■ Problem details ■
Copy out the items word for word, beginning at the first line and continuing through the line that contains "health claims (1087, 623)", with both ends included.

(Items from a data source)
----
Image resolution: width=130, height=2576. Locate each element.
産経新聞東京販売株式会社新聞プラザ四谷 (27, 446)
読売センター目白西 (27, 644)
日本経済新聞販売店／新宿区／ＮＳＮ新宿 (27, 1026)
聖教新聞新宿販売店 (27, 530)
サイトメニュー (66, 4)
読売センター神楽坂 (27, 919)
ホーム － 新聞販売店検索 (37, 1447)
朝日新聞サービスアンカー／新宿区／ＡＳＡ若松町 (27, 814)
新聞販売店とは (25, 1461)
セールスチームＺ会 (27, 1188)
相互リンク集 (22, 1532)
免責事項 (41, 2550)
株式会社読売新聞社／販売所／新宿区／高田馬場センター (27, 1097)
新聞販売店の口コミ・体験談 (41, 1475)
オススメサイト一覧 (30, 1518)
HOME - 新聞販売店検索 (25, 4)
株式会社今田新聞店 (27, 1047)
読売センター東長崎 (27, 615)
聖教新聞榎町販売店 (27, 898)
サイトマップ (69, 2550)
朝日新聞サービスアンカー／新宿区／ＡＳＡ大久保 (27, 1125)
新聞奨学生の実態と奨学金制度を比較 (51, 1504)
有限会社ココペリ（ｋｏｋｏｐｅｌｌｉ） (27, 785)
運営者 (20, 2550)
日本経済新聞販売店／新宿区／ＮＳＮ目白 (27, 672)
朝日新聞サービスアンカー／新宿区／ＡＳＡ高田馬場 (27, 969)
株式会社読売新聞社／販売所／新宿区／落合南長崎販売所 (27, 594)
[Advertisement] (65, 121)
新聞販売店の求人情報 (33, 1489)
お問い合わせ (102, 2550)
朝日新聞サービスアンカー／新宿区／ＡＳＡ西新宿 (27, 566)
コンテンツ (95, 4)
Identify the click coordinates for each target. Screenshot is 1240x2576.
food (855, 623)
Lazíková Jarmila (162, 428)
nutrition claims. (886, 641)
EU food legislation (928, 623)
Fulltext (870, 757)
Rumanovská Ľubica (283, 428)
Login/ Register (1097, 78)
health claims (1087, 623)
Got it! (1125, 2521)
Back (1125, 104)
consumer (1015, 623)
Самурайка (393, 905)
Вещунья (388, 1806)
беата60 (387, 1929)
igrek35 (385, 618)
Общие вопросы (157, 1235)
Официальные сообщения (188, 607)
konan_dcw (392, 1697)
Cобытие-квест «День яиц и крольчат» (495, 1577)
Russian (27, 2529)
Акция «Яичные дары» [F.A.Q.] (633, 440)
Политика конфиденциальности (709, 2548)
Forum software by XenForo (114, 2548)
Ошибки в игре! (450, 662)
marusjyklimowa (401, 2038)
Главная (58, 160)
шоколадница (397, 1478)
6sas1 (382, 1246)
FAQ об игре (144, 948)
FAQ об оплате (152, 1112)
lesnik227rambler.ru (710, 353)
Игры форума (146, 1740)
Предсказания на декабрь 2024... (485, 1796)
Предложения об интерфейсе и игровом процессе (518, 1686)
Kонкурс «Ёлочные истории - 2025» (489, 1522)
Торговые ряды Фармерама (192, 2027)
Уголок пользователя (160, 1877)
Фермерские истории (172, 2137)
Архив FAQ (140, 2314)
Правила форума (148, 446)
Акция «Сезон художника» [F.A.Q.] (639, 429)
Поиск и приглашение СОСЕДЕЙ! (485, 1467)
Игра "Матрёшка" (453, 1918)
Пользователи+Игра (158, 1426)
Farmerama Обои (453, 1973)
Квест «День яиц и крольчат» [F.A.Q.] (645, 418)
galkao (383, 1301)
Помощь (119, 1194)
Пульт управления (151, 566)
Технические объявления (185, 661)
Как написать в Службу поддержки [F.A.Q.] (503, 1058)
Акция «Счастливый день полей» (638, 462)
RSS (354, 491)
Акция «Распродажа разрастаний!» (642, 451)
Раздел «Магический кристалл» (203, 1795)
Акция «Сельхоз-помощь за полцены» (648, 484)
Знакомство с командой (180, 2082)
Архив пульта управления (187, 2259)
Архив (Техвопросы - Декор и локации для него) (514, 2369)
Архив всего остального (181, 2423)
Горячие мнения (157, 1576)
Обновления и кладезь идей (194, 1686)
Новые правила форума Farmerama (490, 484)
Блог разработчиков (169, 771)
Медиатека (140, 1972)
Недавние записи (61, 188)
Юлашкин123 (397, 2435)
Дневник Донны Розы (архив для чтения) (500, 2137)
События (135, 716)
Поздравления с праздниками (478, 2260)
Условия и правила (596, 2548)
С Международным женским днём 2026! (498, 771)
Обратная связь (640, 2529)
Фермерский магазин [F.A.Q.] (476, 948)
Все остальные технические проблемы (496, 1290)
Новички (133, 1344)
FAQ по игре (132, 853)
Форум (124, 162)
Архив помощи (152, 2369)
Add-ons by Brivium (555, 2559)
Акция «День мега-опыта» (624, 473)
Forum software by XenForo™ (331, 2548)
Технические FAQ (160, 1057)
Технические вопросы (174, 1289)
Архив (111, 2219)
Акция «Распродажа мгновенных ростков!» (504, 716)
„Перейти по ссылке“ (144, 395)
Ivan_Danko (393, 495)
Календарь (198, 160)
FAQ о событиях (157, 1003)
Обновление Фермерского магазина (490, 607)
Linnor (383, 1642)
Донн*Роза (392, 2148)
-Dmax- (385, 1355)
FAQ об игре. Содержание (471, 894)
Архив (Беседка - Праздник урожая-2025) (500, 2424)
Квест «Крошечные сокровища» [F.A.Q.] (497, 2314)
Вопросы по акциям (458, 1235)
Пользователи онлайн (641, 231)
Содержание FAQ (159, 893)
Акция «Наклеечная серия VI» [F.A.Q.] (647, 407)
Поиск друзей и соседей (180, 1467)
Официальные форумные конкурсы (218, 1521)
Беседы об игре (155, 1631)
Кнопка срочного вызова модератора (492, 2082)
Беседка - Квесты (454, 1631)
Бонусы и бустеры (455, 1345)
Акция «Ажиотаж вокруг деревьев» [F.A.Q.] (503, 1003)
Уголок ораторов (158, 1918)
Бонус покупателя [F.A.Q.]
----
■ In response ■
Image resolution: width=130, height=2576. Locate each element.
産経新聞東京販売株式会社新聞プラザ四谷 (27, 446)
読売センター目白西 (27, 644)
日本経済新聞販売店／新宿区／ＮＳＮ新宿 (27, 1026)
聖教新聞新宿販売店 (27, 530)
サイトメニュー (66, 4)
読売センター神楽坂 (27, 919)
ホーム － 新聞販売店検索 (37, 1447)
朝日新聞サービスアンカー／新宿区／ＡＳＡ若松町 (27, 814)
新聞販売店とは (25, 1461)
セールスチームＺ会 (27, 1188)
相互リンク集 (22, 1532)
免責事項 (41, 2550)
株式会社読売新聞社／販売所／新宿区／高田馬場センター (27, 1097)
新聞販売店の口コミ・体験談 (41, 1475)
オススメサイト一覧 (30, 1518)
HOME - 新聞販売店検索 (25, 4)
株式会社今田新聞店 (27, 1047)
読売センター東長崎 (27, 615)
聖教新聞榎町販売店 (27, 898)
サイトマップ (69, 2550)
朝日新聞サービスアンカー／新宿区／ＡＳＡ大久保 (27, 1125)
新聞奨学生の実態と奨学金制度を比較 (51, 1504)
有限会社ココペリ（ｋｏｋｏｐｅｌｌｉ） (27, 785)
運営者 (20, 2550)
日本経済新聞販売店／新宿区／ＮＳＮ目白 (27, 672)
朝日新聞サービスアンカー／新宿区／ＡＳＡ高田馬場 (27, 969)
株式会社読売新聞社／販売所／新宿区／落合南長崎販売所 (27, 594)
[Advertisement] (65, 121)
新聞販売店の求人情報 (33, 1489)
お問い合わせ (102, 2550)
朝日新聞サービスアンカー／新宿区／ＡＳＡ西新宿 (27, 566)
コンテンツ (95, 4)
Identify the click coordinates for each target. Screenshot is 1240x2576.
food (855, 623)
Lazíková Jarmila (162, 428)
nutrition claims. (886, 641)
EU food legislation (928, 623)
Fulltext (870, 757)
Rumanovská Ľubica (283, 428)
Login/ Register (1097, 78)
health claims (1087, 623)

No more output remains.